Figure 4.

EF-Tu acetylation does not appear to impact the interaction with aminoacyl-tRNA.A, time courses of ternary complex formation of 0.25 μM Phe-tRNA^Phe(Prf16/17) and 1.35 μM EF-Tu·GTP (black trace, black fitting curve) or EF-Tu^-Ac·GTP (red trace, dark red fitting curve). B, concentration dependence of ternary complex formation with EF-Tu·GTP (black circles) and EF-Tu^-Ac·GTP (red circles).

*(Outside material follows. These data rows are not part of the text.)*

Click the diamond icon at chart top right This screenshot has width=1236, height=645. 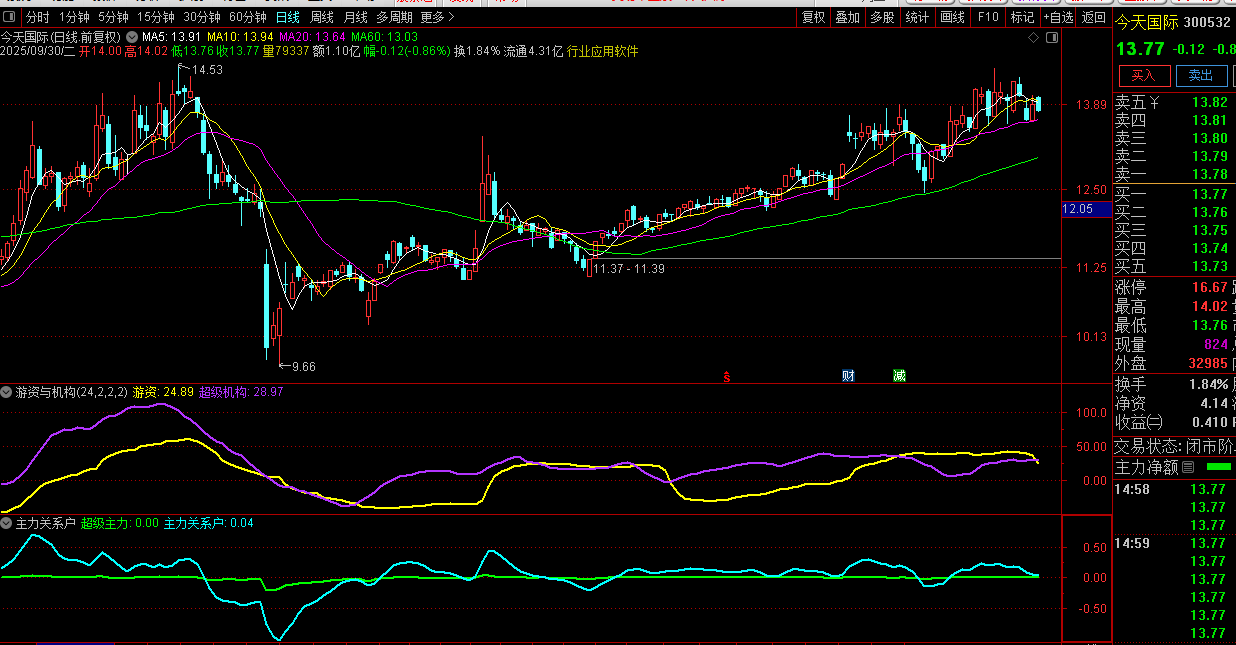pos(1033,37)
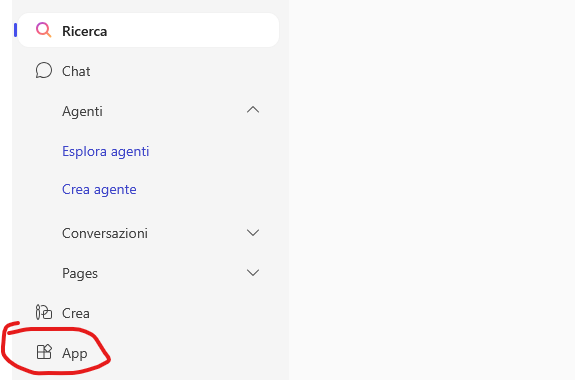Open the Esplora agenti link
575x380 pixels.
coord(106,151)
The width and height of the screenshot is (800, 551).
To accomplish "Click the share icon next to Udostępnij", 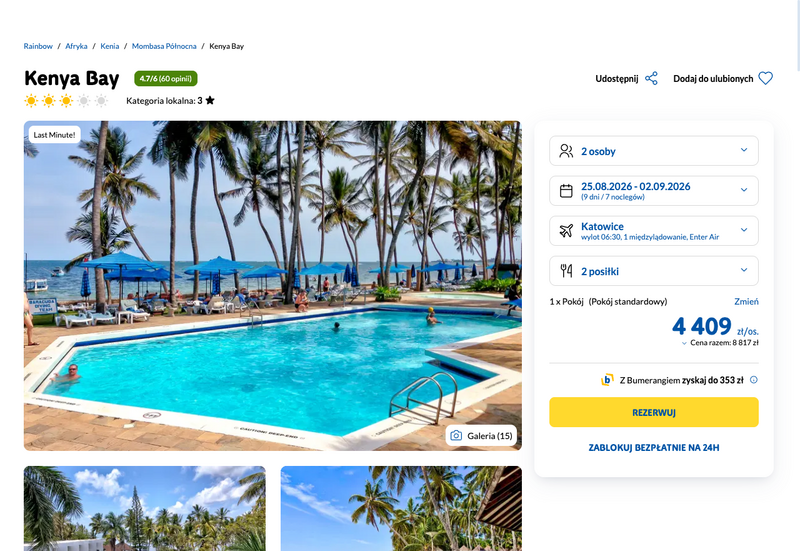I will (x=651, y=79).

C, portion of unhydrolyzed Val-tRNA^Val at specific time points in the presence of EF-Tu·GTP (black circles, k_app = 0.114 ± 0.006 h⁻¹), EF-Tu^-Ac·GTP (red circles, k_app = 0.105 ± 0.008 h⁻¹), and in the absence of EF-Tu (open circles, k_app = 0.40 ± 0.02 h⁻¹). D, portion of unhydrolyzed Phe-tRNA^Phe at specific time points in the presence of EF-Tu·GTP (black squares, k_app = 0.27 ± 0.02 h⁻¹), EF-Tu^-Ac·GTP (red squares, k_app = 0.26 ± 0.02 h⁻¹), and in the absence of EF-Tu (open squares, k_app = 1.27 ± 0.04 h⁻¹). EF-Tu, elongation factor Tu.